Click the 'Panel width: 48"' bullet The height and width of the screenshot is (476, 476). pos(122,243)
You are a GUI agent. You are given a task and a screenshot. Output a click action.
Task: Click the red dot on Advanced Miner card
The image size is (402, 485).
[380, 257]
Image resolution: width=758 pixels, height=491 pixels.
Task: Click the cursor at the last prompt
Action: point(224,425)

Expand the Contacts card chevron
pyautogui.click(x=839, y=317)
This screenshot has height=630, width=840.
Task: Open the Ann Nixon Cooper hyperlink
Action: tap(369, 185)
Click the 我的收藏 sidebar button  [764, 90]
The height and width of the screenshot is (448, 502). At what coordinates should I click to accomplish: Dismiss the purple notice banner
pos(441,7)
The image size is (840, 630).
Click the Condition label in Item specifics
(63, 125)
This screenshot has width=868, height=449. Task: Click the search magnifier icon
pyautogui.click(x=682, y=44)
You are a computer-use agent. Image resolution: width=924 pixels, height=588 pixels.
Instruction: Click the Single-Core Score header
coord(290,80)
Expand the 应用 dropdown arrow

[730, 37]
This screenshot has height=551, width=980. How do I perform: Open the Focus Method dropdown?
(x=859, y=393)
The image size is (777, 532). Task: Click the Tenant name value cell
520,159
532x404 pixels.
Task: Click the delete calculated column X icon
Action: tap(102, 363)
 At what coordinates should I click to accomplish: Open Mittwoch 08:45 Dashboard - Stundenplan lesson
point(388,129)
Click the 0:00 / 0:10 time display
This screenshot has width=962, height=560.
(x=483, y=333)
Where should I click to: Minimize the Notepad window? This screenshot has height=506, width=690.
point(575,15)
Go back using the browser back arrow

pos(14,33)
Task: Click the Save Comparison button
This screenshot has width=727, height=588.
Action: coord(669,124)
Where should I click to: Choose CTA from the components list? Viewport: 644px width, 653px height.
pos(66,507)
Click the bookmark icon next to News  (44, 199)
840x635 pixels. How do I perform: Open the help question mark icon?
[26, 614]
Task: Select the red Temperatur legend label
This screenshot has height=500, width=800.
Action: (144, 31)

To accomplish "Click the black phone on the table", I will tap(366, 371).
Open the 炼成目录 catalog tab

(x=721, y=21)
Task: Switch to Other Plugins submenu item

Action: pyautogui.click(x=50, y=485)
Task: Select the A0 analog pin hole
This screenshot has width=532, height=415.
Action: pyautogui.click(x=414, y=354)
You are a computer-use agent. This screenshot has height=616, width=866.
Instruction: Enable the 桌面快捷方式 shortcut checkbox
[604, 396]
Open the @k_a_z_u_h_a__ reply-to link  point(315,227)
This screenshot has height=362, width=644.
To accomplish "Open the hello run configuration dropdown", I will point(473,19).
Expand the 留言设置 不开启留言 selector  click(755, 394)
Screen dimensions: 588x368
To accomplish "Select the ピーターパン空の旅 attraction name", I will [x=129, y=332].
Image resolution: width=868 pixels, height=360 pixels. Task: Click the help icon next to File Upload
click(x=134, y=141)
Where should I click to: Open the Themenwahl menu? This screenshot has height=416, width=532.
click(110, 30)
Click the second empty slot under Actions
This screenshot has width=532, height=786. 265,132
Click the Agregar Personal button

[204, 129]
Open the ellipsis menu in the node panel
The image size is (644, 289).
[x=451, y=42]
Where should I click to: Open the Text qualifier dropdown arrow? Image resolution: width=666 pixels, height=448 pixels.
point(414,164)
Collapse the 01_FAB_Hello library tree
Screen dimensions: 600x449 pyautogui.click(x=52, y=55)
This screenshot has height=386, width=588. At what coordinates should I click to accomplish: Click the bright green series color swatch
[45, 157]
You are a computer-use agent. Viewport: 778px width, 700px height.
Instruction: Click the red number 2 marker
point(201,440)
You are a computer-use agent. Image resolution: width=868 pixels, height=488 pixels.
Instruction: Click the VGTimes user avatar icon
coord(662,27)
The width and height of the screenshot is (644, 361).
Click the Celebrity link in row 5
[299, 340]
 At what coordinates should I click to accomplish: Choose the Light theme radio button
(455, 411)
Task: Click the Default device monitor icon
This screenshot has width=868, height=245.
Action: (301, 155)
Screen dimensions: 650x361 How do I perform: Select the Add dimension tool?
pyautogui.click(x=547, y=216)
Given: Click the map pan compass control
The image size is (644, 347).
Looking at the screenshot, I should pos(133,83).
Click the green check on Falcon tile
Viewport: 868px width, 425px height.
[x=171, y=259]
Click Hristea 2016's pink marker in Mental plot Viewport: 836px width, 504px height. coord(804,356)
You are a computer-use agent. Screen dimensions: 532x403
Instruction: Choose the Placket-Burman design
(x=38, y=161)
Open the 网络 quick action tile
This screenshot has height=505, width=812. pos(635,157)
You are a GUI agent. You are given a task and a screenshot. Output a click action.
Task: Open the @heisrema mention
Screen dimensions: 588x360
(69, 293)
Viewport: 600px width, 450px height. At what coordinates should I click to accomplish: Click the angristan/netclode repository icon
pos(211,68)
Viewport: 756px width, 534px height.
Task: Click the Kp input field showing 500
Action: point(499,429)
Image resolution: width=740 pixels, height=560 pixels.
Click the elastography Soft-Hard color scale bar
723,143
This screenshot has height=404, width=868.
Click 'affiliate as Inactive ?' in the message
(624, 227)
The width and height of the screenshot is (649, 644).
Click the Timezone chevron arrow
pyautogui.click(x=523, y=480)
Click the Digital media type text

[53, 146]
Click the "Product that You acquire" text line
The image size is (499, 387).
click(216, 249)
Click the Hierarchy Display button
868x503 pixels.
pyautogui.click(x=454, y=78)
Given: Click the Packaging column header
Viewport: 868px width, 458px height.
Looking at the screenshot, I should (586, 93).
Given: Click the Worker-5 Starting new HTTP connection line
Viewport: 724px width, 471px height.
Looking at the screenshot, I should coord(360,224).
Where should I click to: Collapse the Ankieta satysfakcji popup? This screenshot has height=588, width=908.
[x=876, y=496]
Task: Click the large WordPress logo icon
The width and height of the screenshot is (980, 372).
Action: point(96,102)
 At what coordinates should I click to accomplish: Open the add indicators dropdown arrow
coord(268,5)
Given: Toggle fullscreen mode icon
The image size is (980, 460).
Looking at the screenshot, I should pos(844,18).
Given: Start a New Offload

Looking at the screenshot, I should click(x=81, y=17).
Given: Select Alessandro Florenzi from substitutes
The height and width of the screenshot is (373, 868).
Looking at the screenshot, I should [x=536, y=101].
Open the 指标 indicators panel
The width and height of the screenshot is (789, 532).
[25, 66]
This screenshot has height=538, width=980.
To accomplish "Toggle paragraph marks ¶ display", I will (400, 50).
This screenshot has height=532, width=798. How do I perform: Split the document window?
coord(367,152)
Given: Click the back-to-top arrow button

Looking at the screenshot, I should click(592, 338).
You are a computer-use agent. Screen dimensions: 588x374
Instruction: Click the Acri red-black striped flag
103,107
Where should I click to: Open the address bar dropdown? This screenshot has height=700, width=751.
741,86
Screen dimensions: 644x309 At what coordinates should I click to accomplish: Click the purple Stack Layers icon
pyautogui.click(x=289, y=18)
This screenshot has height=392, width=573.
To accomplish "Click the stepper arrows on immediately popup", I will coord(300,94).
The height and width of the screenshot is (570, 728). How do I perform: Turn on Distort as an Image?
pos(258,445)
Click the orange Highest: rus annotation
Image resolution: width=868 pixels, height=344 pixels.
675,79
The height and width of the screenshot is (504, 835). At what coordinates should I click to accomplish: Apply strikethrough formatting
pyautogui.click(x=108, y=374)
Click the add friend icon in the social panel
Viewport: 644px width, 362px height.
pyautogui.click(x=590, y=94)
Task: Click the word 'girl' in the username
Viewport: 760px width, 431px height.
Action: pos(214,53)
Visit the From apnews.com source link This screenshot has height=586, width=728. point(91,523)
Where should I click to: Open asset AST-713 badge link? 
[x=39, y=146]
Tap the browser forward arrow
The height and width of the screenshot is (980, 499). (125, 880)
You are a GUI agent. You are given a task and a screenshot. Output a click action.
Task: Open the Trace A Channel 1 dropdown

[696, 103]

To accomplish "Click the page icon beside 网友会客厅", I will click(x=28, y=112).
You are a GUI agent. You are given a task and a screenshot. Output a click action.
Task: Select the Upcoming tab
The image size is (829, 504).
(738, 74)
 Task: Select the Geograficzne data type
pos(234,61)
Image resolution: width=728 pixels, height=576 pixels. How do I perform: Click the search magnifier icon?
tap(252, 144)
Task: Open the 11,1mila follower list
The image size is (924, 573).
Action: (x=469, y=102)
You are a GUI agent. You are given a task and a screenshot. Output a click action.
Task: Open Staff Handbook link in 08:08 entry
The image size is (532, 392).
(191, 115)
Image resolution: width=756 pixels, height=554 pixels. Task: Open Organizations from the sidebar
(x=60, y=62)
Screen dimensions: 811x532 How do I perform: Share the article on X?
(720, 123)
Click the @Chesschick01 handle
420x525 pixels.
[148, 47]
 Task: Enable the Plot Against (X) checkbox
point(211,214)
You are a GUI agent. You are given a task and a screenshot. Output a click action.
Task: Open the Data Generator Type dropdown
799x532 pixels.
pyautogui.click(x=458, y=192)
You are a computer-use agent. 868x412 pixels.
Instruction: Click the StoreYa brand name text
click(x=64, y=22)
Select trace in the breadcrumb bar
* * * * *
PROMPT:
Provide every line from the material that contains the word "Toggle".

SOLUTION FOR THIS PROBLEM:
Given: Toggle fullscreen mode icon
To accomplish "Toggle paragraph marks ¶ display", I will (400, 50).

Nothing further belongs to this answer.